Bir sonraki anda Savaş, Cais’in gücünün daha da hızlı bir şekilde düştüğünü hissetti.
Üçüncü Derece Yüce Tanrı Alemi… İkinci Derece Yüce Tanrı… Birinci Derece Yüce Tanrı… Usta Tanrı Seviyesi İleri Derece!
Az önce birinci sınıf Dördüncü Derece Yüce Tanrı’nın gücüne sahip olan bu Nihai Boş Tanrı Ruhu, aslında bir anda Usta Tanrı Seviyesi seviyesine düştü. “O” orijinal gücünü bile koruyamadı.
“Bu nasıl mümkün olabilir?”
Cais inanamayarak “O”nun “Kendi”nin zayıflamış bedenini hissettiğini söyledi.
Hiçlik İmparatoru’nun Gerçek Kanını gücünü güçlü bir şekilde artırmak için kullanmak, gelecekte gerçekten de belirli bir tepkiye neden olacaktır.
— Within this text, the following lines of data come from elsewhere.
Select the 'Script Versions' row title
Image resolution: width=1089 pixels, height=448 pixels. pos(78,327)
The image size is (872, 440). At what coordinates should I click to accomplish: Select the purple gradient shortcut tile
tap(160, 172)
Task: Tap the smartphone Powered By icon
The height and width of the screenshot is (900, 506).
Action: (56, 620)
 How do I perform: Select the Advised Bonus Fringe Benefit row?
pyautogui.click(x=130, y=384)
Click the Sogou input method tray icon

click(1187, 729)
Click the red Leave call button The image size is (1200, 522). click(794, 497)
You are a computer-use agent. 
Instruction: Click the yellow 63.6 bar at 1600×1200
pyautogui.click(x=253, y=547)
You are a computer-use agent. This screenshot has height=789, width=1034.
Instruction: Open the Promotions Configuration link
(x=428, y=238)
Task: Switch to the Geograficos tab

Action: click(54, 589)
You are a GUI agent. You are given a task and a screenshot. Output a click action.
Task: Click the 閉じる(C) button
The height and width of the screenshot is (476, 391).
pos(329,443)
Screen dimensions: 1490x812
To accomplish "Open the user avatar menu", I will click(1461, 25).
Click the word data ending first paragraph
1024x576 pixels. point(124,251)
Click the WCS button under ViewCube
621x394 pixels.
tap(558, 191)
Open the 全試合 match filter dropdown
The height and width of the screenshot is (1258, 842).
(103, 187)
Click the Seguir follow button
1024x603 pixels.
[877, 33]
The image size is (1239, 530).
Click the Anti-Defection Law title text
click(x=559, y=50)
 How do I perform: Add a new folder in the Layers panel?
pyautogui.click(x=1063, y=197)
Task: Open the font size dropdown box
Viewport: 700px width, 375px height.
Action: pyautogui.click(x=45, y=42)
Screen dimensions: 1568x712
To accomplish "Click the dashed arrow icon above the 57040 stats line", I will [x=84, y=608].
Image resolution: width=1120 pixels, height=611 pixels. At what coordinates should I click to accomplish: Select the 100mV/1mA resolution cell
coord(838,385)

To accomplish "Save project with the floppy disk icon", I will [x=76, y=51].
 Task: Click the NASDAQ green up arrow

“O” Hiçlik İmparatoru’nun Gerçek Kanını tüketeli ne kadar olmuştu?
“O” bir kez bile saldırmamıştı ve True Blood’ın kullanım süresi çoktan dolmuştu öyle mi?
Aniden “Onun” zihninde bir tahmin belirdi.
“Onun” Hiçlik İmparatoru’nun Gerçek Kanıyla uyumluluğu son derece düşüktü!
Gerçek Kan’ın etkilerinin neden “O” onu tükettikten kısa bir süre sonra ortadan kaybolduğunu ve “O”nun neden bu kadar ciddi bir tepkiye maruz kaldığını ancak bu tahmin açıklayabilirdi.
“Şansım o kadar kötü mü?” Cais umutsuzluk içindeydi.
Nihai Hiçlik Irkının Birinci Derece Yüce Tanrısı olarak “O”, “O”nun Hiçlik İmparatorunun Gerçek Kanı ile bu kadar düşük bir uyumluluğa sahip olmasını hiç beklememişti.
Ama gerçek buydu. “Onun” gerçeği kabul etmekten başka seçeneği yoktu.
Savaş’a gelince, “O”, gücü büyük ölçüde azalmış olan Cais ile karşılaştığında başlangıçta şaşkına uğramadan edemedi. Ama çok geçmeden “O”, “O”yla dalga geçmeye başladı.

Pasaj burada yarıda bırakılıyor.